Here were the results when we used a simple moving average as a trend filter -
Moving Average Length
Number Of Favourable Pips
Number Of Unfavourable Pips
Ratio
10-day SMA
69,794.2
72,414.1
0.9638 to 1
20-day SMA
70,092.7
72,115.6
0.9719 to 1
30-day SMA
71,366.9
70,841.4
1.0074 to 1
40-day SMA
74,129.2
68,079.1
1.0889 to 1
50-day SMA
73,950.4
68,257.9
1.0834 to 1
100-day SMA
73,340.9
68,867.4
1.0650 to 1
200-day SMA
72,469.4
69,738.9
1.0391 to 1
For the EURUSD currency pair at least, the results are clear; moving averages of about 40 – 50 days have worked best in the past.
Notice how using a look back period produces no real 'negative' edge (i.e. no 'edge ratio' significantly below 1) and it's best result gives us a far bigger edge than the best moving average result. But the moving average has a fairly smooth curve up towards it's optimal setting followed by a smooth and less steep curve down from it's optimal value.
Past Price Vs. Simple Moving Average Price - My conclusion,
I feel that comparing price to past price worked better as trend indicator than comparing the price to a moving average price. Firstly, on no time frame did using past price produce a negative expectancy; although the results of the 10-day and 160-day look back times were so close to zero that we could say that using a very short or a very long time as a look back period produces no significant edge. The moving averages produced a negative expectancy on several time frames.

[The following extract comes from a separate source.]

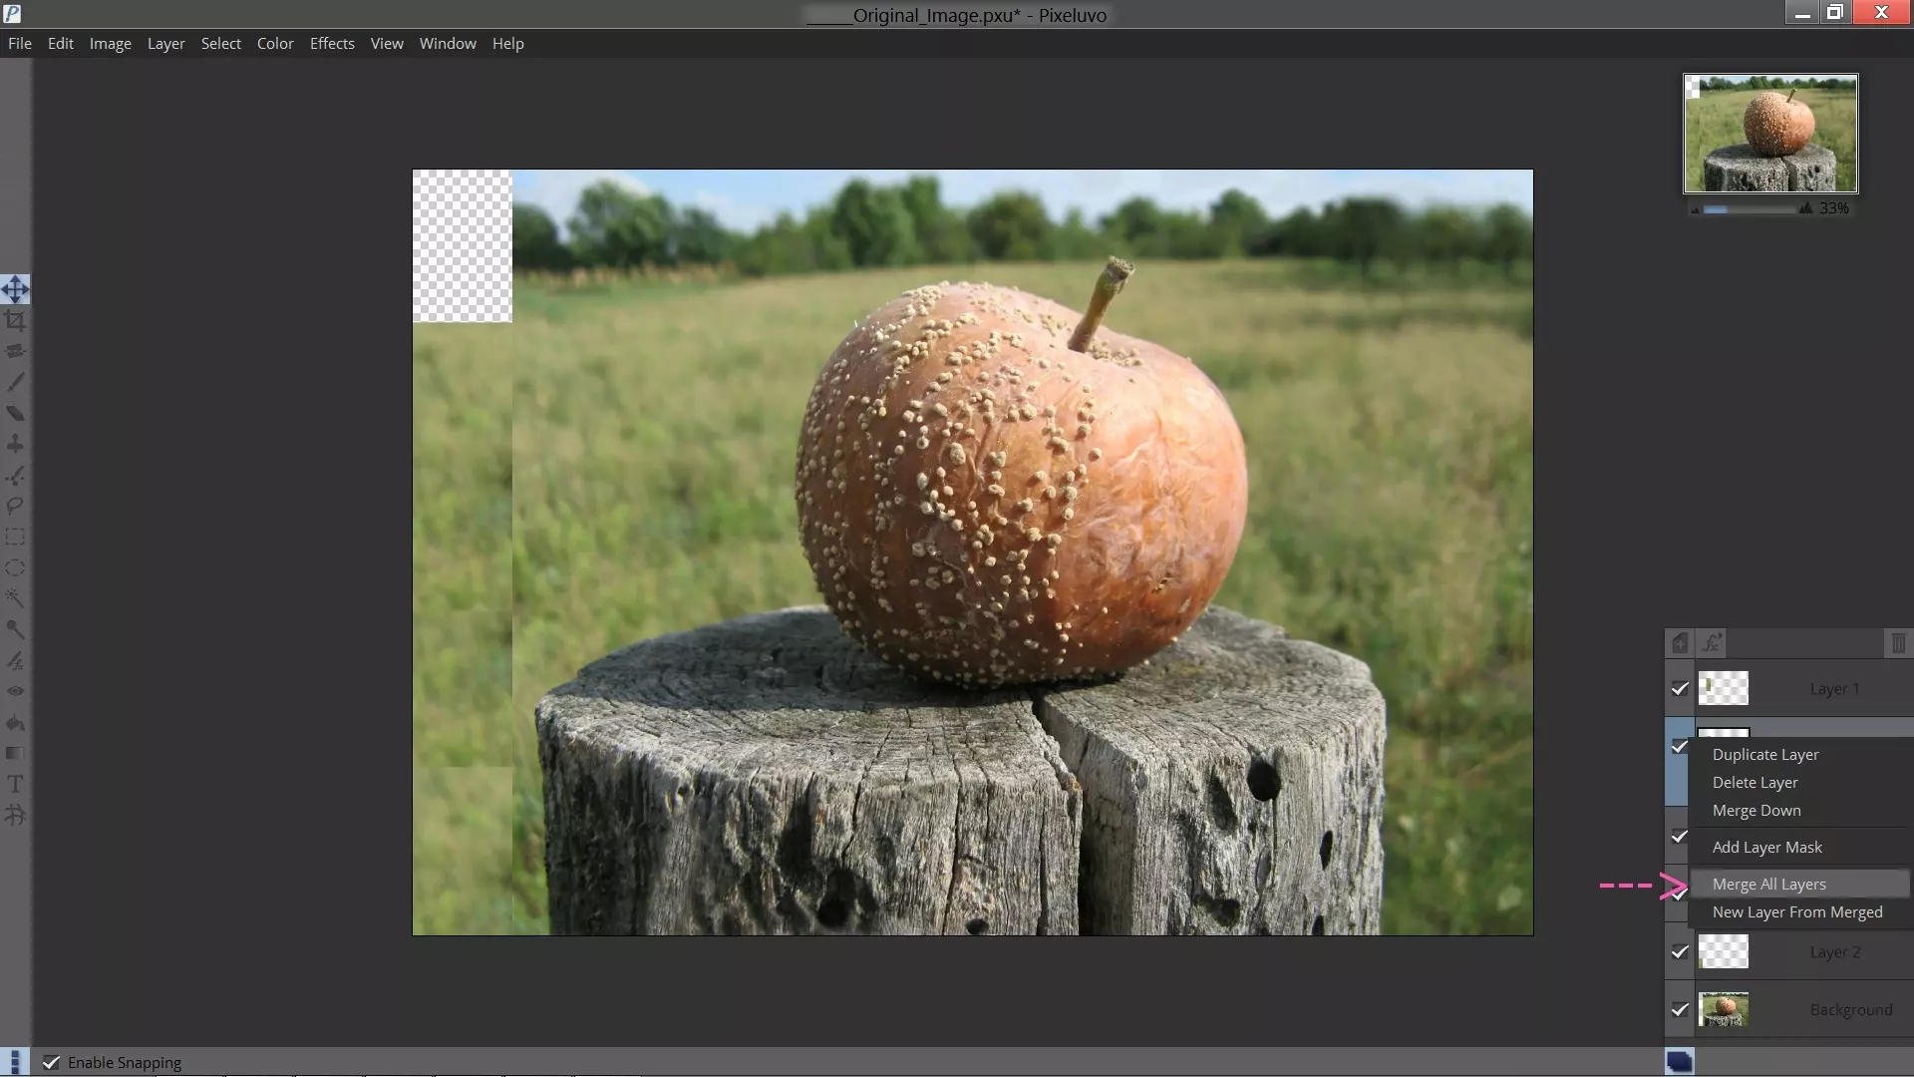Open the Effects menu
The image size is (1914, 1077).
(332, 44)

Secondly, the edge provided by the best time frames when we were comparing the current price to the past price was far more significant than the edge produced by the best moving average time.

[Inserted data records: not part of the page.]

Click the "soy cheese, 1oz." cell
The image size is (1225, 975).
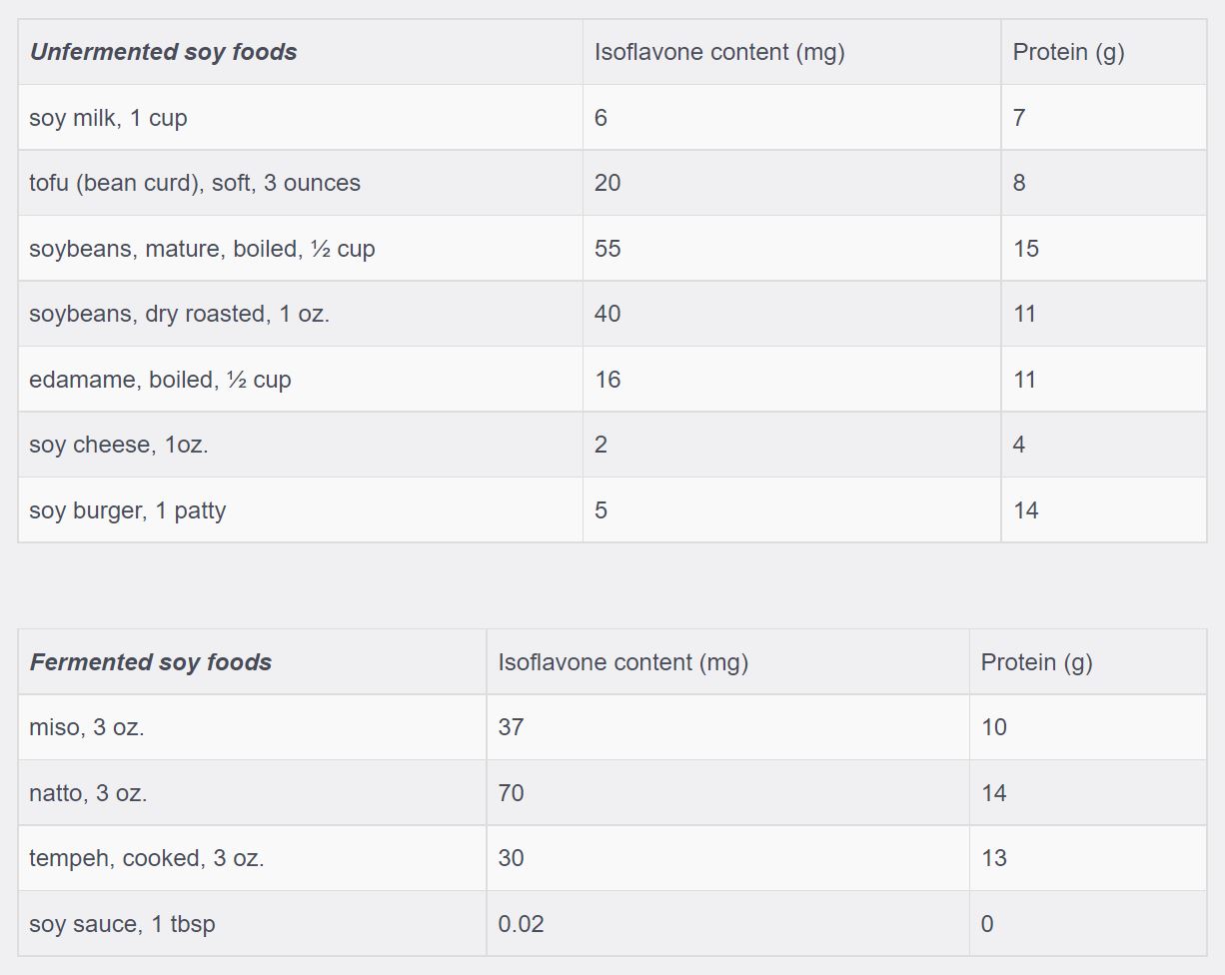click(x=119, y=445)
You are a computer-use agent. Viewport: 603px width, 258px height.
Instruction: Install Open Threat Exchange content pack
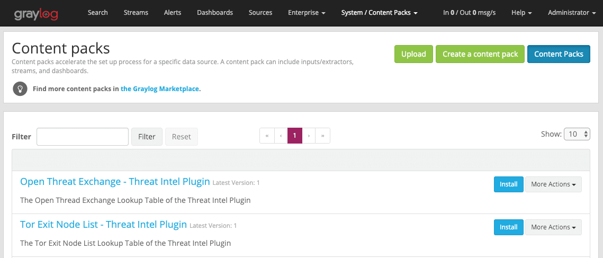pos(508,184)
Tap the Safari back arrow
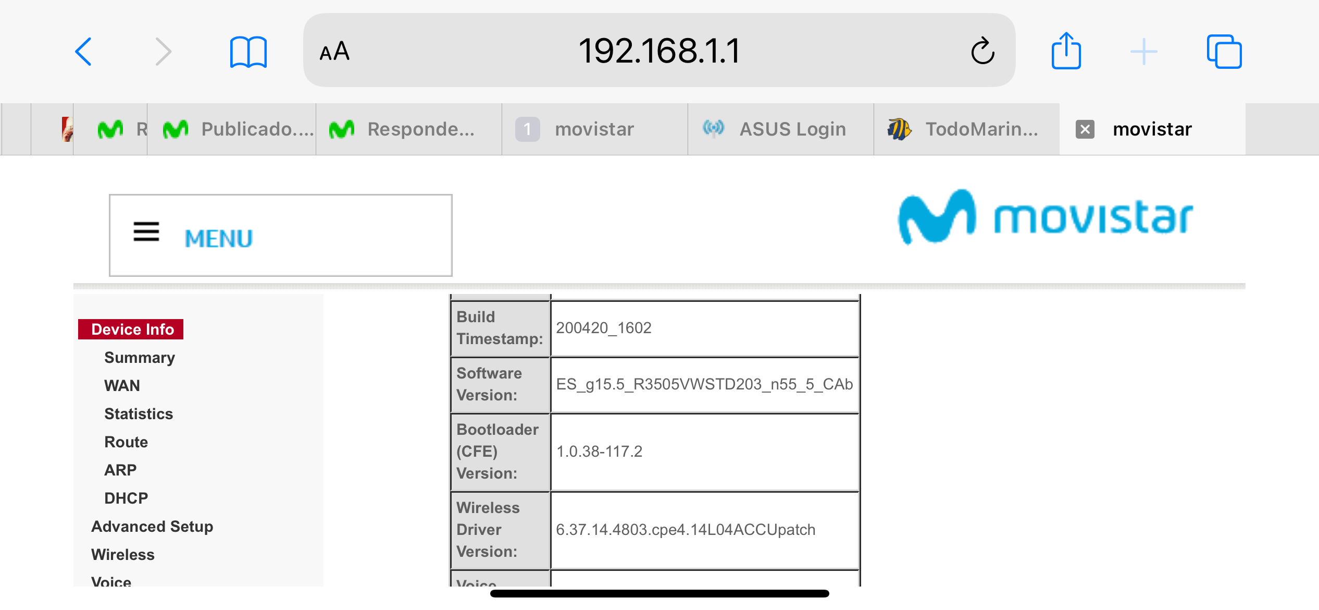Screen dimensions: 1319x610 (83, 51)
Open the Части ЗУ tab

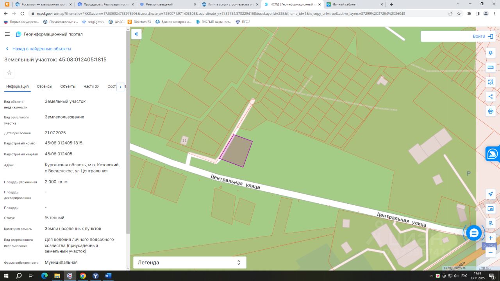click(x=91, y=87)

However, the moving average method did have one advantage in that it provided a smooth curve around it optimal value, whilst look back periods of similar times produced wildly different results.
My conclusion is that while comparing price to past price is generally a more effective method of determining the direction of the trend than comparing the price to moving average price, a moving average is more than just an unhelpful distortion. The 'bell curve' around the moving average's optimal value suggests to me that systems that use a moving average as a trend filter may be more robust than systems that compare the current price to a previous price x number of days ago as a trend filter. It suggests to me that systems that use a suitable moving average as a trend filter are likely to be robust and perform well most of the time, whilst systems that look back at a previous price are likely to perform either very well, or not well at all - although the 'edge' provided by their trend filters is never likely to be negative.